• [EXERCISE REQUIREMENTS] Repeat the records word for word.

+++ DATA SHOWN +++

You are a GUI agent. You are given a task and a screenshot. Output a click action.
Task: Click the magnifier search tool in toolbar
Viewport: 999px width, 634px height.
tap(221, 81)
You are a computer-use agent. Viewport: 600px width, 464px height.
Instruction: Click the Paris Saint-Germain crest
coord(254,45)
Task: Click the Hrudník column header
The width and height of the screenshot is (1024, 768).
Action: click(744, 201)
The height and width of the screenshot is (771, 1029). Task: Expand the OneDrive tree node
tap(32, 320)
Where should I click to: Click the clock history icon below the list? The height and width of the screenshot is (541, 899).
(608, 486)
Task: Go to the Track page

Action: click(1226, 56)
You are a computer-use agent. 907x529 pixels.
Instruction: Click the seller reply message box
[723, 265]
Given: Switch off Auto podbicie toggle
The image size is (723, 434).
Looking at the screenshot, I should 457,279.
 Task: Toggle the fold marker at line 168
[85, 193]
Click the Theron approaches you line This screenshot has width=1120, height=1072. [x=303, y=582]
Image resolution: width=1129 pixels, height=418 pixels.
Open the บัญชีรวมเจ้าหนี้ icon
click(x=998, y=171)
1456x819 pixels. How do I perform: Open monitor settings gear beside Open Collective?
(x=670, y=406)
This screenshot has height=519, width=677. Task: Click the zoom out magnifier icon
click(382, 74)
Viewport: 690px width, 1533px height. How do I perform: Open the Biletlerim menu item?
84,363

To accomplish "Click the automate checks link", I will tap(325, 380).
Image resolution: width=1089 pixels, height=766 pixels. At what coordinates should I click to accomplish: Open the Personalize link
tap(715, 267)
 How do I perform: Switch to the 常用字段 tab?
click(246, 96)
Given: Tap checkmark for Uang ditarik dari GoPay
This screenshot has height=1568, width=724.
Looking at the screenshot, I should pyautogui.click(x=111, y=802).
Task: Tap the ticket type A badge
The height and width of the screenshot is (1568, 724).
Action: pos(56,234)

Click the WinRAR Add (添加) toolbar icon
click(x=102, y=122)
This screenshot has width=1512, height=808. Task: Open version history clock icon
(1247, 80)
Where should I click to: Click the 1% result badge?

+++

• [RESULT OF THIS EXERCISE]
You are a GUI agent. You are given a task and a screenshot. Output a click action.
Task: Click the magnifier search tool in toolbar
Viewport: 999px width, 634px height.
tap(221, 81)
You are a computer-use agent. Viewport: 600px width, 464px height.
Instruction: Click the Paris Saint-Germain crest
coord(254,45)
Task: Click the Hrudník column header
The width and height of the screenshot is (1024, 768).
Action: click(744, 201)
The height and width of the screenshot is (771, 1029). Task: Expand the OneDrive tree node
tap(32, 320)
Where should I click to: Click the clock history icon below the list? The height and width of the screenshot is (541, 899).
(608, 486)
Task: Go to the Track page

Action: click(1226, 56)
You are a computer-use agent. 907x529 pixels.
Instruction: Click the seller reply message box
[723, 265]
Given: Switch off Auto podbicie toggle
The image size is (723, 434).
Looking at the screenshot, I should 457,279.
 Task: Toggle the fold marker at line 168
[85, 193]
Click the Theron approaches you line This screenshot has width=1120, height=1072. [x=303, y=582]
Image resolution: width=1129 pixels, height=418 pixels.
Open the บัญชีรวมเจ้าหนี้ icon
click(x=998, y=171)
1456x819 pixels. How do I perform: Open monitor settings gear beside Open Collective?
(x=670, y=406)
This screenshot has height=519, width=677. Task: Click the zoom out magnifier icon
click(382, 74)
Viewport: 690px width, 1533px height. How do I perform: Open the Biletlerim menu item?
84,363

To accomplish "Click the automate checks link", I will tap(325, 380).
Image resolution: width=1089 pixels, height=766 pixels. At what coordinates should I click to accomplish: Open the Personalize link
tap(715, 267)
 How do I perform: Switch to the 常用字段 tab?
click(246, 96)
Given: Tap checkmark for Uang ditarik dari GoPay
This screenshot has height=1568, width=724.
Looking at the screenshot, I should pyautogui.click(x=111, y=802).
Task: Tap the ticket type A badge
The height and width of the screenshot is (1568, 724).
Action: pos(56,234)

Click the WinRAR Add (添加) toolbar icon
click(x=102, y=122)
This screenshot has width=1512, height=808. Task: Open version history clock icon
(1247, 80)
Where should I click to: Click the 1% result badge?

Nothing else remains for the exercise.